The point is not simply that adults need to be less narcissistic. The ambitious cultural shift I am hoping for is this: that adults come to view appreciating and being generous to others, acting with fairness and integrity, and formulating mature and resilient ideals as evolving and subtle capacities. This shift is especially important for adults who are becoming parents. For parenting itself is clearly a prime instance when adults are faced squarely with hugely complex challenges to their core moral qualities: their capacity for empathy and fairness, their ability to disentangle their own interests from those of others, their generosity.
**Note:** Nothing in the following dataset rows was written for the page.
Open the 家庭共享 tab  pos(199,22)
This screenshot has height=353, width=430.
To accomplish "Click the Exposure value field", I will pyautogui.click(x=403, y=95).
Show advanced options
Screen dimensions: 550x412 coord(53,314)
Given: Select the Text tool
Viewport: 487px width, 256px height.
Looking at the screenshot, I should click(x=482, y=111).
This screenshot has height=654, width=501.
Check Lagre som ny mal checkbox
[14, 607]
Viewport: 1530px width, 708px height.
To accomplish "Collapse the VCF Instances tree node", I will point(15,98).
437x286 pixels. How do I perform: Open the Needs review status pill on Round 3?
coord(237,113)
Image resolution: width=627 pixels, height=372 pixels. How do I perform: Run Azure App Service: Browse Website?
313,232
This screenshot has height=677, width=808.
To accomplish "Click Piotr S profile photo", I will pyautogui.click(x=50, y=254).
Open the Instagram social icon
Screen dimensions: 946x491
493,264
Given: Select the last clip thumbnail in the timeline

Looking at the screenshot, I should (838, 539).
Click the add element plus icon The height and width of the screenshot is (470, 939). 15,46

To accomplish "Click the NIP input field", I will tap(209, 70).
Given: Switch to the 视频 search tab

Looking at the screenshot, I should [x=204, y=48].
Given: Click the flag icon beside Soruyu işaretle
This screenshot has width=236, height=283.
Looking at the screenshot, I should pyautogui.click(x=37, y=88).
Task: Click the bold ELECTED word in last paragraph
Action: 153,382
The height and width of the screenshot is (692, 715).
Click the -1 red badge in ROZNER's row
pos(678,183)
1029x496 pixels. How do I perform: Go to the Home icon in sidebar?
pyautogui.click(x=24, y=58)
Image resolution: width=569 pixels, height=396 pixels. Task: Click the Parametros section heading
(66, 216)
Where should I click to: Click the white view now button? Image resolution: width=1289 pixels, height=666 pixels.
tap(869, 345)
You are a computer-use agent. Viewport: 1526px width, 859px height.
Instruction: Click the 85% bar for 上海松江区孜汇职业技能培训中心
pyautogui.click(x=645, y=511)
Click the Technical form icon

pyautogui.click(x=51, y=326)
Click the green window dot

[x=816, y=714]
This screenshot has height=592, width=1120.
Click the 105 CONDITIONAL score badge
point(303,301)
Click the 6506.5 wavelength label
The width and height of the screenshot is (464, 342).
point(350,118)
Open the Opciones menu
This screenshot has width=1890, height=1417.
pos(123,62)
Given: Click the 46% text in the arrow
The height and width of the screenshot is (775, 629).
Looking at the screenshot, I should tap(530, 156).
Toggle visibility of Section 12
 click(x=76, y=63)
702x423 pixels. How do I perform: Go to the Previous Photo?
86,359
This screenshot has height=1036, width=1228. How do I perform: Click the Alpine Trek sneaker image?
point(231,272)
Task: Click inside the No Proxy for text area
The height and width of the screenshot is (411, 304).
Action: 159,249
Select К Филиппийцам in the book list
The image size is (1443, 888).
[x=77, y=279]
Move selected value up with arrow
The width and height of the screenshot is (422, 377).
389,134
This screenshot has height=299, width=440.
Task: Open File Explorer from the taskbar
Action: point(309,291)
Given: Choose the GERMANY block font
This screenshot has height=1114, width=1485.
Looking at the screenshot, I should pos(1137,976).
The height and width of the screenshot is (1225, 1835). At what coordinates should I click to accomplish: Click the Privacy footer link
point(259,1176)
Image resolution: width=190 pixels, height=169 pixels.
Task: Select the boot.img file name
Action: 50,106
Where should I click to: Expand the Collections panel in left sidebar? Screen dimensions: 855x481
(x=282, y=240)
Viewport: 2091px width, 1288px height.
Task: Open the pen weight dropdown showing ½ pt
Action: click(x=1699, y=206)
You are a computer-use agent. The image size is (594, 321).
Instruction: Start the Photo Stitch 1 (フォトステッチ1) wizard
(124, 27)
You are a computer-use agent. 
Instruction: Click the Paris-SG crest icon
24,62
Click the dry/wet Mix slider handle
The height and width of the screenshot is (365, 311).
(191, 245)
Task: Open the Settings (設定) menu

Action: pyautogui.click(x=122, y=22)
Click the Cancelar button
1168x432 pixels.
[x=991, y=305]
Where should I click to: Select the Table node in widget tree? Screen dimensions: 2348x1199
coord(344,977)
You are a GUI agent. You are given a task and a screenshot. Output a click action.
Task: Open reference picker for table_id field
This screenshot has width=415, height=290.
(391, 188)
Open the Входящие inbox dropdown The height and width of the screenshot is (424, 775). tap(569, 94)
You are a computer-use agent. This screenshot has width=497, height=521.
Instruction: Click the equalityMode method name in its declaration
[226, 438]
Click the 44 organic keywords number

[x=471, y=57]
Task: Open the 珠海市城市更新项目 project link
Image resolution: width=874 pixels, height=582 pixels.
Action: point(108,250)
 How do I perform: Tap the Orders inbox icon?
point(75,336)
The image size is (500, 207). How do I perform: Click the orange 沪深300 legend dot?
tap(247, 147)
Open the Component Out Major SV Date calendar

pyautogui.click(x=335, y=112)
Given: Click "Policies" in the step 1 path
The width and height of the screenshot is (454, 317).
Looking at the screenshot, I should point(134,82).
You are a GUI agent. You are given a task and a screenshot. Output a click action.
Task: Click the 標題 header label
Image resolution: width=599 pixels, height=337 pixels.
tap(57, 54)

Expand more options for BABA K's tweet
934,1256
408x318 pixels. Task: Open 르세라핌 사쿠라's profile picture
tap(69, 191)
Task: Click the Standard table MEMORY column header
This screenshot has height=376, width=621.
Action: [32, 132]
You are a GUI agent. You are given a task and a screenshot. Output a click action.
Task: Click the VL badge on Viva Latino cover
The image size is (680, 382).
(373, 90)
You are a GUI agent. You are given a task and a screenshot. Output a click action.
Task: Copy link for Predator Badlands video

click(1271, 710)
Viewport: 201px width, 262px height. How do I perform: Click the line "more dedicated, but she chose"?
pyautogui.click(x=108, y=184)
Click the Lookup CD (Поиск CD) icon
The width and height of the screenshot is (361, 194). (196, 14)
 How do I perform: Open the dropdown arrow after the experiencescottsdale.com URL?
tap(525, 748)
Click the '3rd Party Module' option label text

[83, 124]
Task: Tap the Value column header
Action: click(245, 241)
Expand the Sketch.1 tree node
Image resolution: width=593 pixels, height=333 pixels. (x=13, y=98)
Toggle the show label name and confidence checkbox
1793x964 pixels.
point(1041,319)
For tenuously connected fathers, fundamental questions of responsibility hang in the balance.
Responding to parental depression, improving parent education, and helping adults -- whether parents, teachers, or religious leaders -- view their own moral development as connected to children's is obviously a tall order. It will mean, among other things, building on the success of some workplaces and parent-education programs (and many faith-based organizations) that actively value and support ethical development. But it will be far more productive, and surely no taller, than what Bennett and the Bush administration want: a return to a romanticized era of two-parent families.